Fue entonces cuando aparecieron las otras mujeres. En todos los colores y en todas las formas. Llevaba meses sin ver ninguna y aparecieron todas de golpe. Iba por la calle y no paraba de mirarlas. Fantaseaba. Las devoraba con los ojos. Y se veía capaz de conseguir a cualquiera, o a todas. Si Raúl podía él también. Tendría una mujer. Una mujer normal que habría salido de una vagina y no de una maceta. Con la que podría tener hijos. Más hijos que Raúl; y más listos y más guapos. ¿Con quién? Estaba la pelirroja del paso de cebra, la chica mona de dientes de conejo de la panadería o tal vez la chica bajita de enormes ojos castaños que caminaba hacia él. Entonces Iris se colgó de su brazo y se sintió como un niño en una tienda de chuches con su madre.

A escondidas fue a comprarle un regalo a Iris. Él no lo sabía pero iban a cumplir seis meses. Así que se escabulló un día de casa y compró el más plateado y reluciente pestillo que encontró en la ferretería. Lo colocó en esa habitación libre que tenía y no sabía para qué servía, y lo colocó por fuera.
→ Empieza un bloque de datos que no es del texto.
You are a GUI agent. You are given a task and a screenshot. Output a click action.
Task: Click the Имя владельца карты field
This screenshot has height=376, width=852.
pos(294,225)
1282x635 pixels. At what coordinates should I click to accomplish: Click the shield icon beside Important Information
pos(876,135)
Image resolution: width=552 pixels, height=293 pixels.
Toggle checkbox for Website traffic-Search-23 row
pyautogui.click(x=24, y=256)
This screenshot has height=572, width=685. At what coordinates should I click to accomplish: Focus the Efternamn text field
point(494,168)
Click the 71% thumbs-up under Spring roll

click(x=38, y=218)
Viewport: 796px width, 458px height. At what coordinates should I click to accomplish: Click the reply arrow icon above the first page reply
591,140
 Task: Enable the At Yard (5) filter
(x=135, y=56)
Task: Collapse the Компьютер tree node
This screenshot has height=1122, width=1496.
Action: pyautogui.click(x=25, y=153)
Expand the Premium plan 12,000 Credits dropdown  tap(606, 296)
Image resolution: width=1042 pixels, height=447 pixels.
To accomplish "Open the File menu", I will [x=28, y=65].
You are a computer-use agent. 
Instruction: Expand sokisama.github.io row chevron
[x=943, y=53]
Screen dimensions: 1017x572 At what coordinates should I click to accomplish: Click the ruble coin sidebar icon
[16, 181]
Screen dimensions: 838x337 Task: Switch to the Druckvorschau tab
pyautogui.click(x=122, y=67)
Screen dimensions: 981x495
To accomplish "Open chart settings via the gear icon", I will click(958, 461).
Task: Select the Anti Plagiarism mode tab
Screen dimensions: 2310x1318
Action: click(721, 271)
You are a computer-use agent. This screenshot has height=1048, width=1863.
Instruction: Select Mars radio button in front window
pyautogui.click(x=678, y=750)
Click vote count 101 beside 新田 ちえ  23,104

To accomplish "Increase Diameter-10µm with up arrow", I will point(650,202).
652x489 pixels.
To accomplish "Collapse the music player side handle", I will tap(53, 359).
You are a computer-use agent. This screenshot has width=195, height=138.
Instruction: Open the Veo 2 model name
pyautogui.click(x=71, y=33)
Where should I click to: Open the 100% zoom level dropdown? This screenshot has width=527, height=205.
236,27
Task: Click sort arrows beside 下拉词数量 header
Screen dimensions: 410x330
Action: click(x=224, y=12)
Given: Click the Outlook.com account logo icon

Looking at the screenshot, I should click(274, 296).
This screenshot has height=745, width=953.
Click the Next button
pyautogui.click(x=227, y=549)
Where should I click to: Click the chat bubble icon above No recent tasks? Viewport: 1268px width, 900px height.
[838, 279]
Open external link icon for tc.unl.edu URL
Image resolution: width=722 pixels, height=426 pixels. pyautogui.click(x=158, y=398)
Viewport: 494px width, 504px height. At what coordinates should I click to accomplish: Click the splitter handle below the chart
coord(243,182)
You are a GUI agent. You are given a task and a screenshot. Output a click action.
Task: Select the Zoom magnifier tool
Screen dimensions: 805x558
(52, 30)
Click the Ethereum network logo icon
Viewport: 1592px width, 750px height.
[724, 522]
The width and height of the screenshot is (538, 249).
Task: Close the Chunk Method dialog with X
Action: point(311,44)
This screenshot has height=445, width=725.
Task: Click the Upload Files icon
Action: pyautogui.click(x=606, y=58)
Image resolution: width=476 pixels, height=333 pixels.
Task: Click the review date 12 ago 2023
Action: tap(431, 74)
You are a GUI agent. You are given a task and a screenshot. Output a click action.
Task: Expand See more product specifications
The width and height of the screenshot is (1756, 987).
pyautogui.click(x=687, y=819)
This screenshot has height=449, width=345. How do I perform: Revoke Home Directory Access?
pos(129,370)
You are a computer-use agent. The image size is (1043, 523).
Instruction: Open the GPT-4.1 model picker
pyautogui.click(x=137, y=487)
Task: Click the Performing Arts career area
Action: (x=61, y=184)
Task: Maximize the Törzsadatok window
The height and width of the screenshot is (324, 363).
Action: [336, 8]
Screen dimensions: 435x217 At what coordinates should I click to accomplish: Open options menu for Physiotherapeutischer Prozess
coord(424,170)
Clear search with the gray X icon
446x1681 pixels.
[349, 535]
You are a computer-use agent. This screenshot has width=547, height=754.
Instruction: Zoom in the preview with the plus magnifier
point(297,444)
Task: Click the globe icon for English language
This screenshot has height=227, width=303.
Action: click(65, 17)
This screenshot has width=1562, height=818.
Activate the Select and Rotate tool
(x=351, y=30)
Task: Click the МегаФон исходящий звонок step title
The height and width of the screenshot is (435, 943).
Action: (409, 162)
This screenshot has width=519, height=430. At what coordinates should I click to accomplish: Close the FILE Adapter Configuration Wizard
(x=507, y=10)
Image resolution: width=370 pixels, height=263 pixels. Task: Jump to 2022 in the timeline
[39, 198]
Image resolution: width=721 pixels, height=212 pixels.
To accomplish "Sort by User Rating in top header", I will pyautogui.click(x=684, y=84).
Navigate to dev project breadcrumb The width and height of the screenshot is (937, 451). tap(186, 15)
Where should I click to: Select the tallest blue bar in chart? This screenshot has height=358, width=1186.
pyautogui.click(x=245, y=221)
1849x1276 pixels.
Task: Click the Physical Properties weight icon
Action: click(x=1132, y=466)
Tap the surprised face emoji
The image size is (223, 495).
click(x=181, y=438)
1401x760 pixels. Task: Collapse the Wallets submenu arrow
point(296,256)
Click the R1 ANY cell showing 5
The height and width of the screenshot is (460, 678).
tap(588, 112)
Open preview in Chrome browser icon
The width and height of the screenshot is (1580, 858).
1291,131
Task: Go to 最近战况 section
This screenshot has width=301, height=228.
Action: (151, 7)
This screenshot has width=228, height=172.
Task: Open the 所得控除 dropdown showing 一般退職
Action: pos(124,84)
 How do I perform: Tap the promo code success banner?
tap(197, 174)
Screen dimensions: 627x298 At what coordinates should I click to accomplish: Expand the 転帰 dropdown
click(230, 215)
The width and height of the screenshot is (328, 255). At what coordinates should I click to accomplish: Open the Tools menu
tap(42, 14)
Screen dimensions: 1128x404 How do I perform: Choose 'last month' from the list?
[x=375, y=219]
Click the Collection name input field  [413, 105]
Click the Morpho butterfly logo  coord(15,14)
—Es una sorpresa —dijo cuando Iris quiso saber qué hacía.

En la habitación metió todas las cosas de Iris. Los vestidos, las faldas, los tops, las camisetas, las braguitas, los tangas, los sujetadores de encaje, los saltos de cama. También las cortinas que compraron juntos, los moldes de cocina, los perfumes, el maquillaje, las fotos, los poemas, las entradas de la primera vez que fueron al cine, el billete de la vez que fueron en teleférico y la alfombra en la que le salvó la vida. Lo metió todo en la habitación.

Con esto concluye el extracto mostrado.